SUPPLIED DATA:
★ ★ ★ ★ ★

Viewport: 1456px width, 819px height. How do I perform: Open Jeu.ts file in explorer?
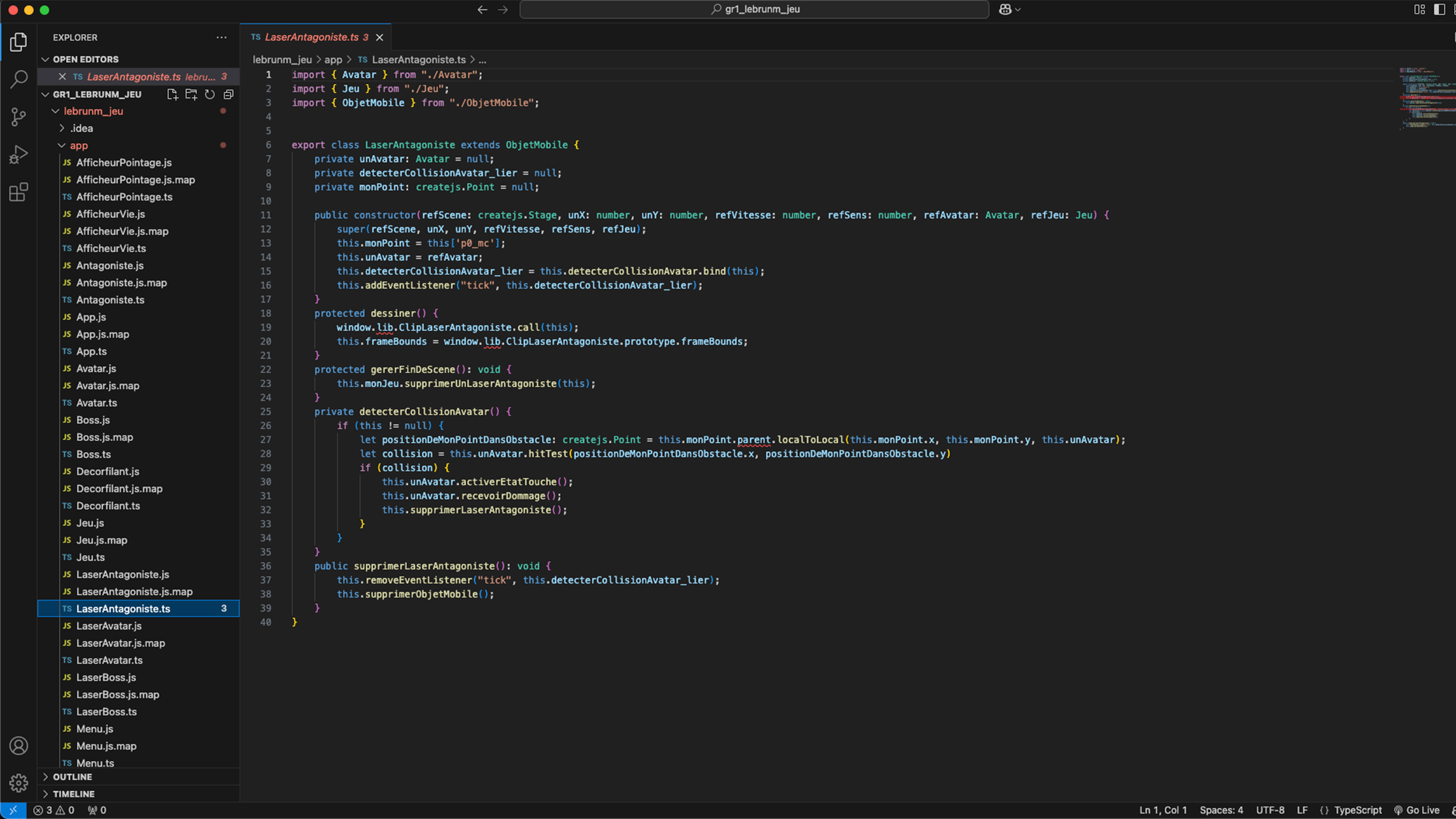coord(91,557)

★ ★ ★ ★ ★

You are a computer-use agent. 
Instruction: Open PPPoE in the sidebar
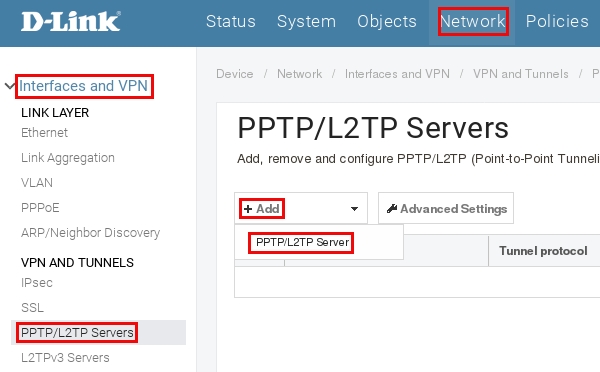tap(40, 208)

★ ★ ★ ★ ★

YOUR TASK:
Lay out the lines as a Markdown table with the columns Index and Entry, starting at the line that contains "Viewport: 1456px width, 819px" and ending after the line that contains "coord(91,557)". Omit blank lines and leave the pictures out.

OUTPUT BELOW:
| Index | Entry |
|---|---|
| 1 | Viewport: 1456px width, 819px height. How do I perform: Open Jeu.ts file in explorer? |
| 2 | coord(91,557) |